Goal of the exercise:
Copy the lines word for word, from the beginning of the collected data up to and including the line containing "The height and".

(Material provided begins)

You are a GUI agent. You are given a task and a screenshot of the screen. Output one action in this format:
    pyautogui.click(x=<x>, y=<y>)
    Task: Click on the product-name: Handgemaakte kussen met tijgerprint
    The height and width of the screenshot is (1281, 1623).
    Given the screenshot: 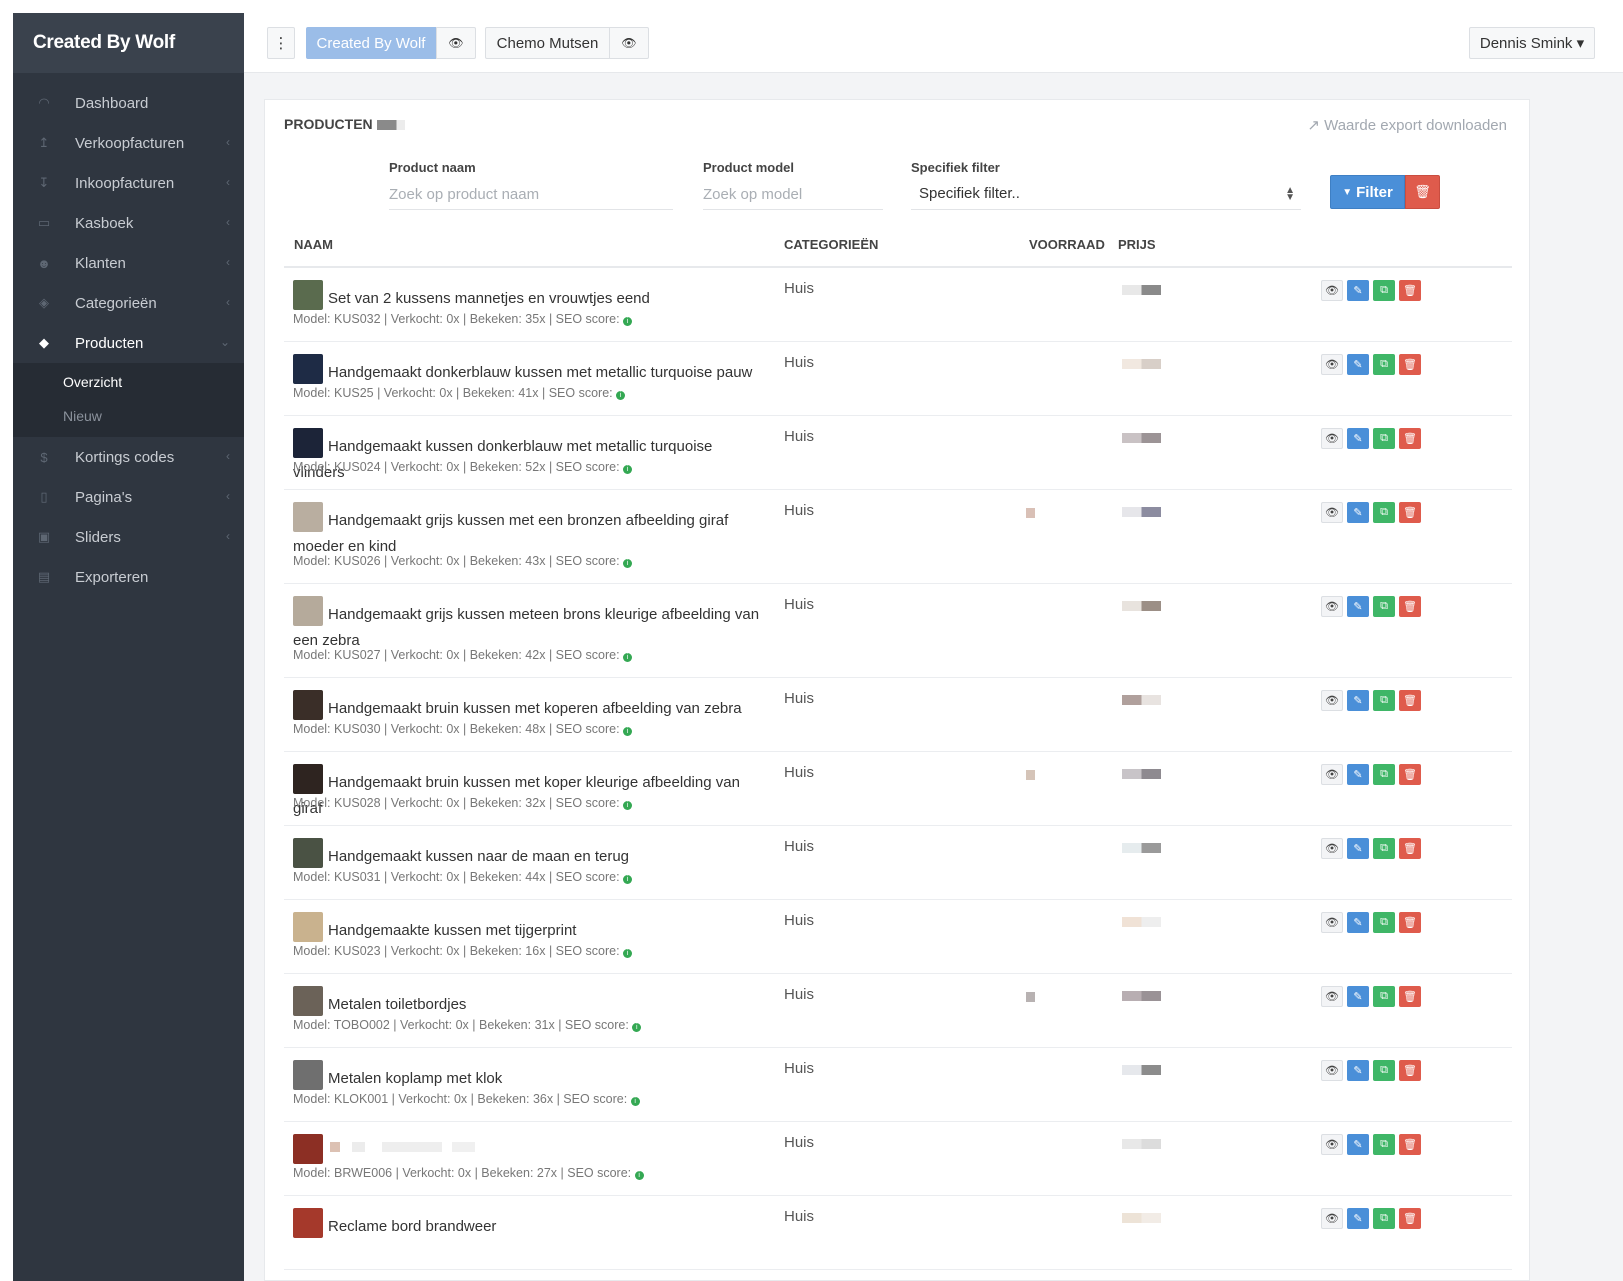 What is the action you would take?
    pyautogui.click(x=528, y=931)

(Material provided ends)

Result of this exercise:
You are a GUI agent. You are given a task and a screenshot of the screen. Output one action in this format:
    pyautogui.click(x=<x>, y=<y>)
    Task: Click on the product-name: Handgemaakte kussen met tijgerprint
    The height and width of the screenshot is (1281, 1623).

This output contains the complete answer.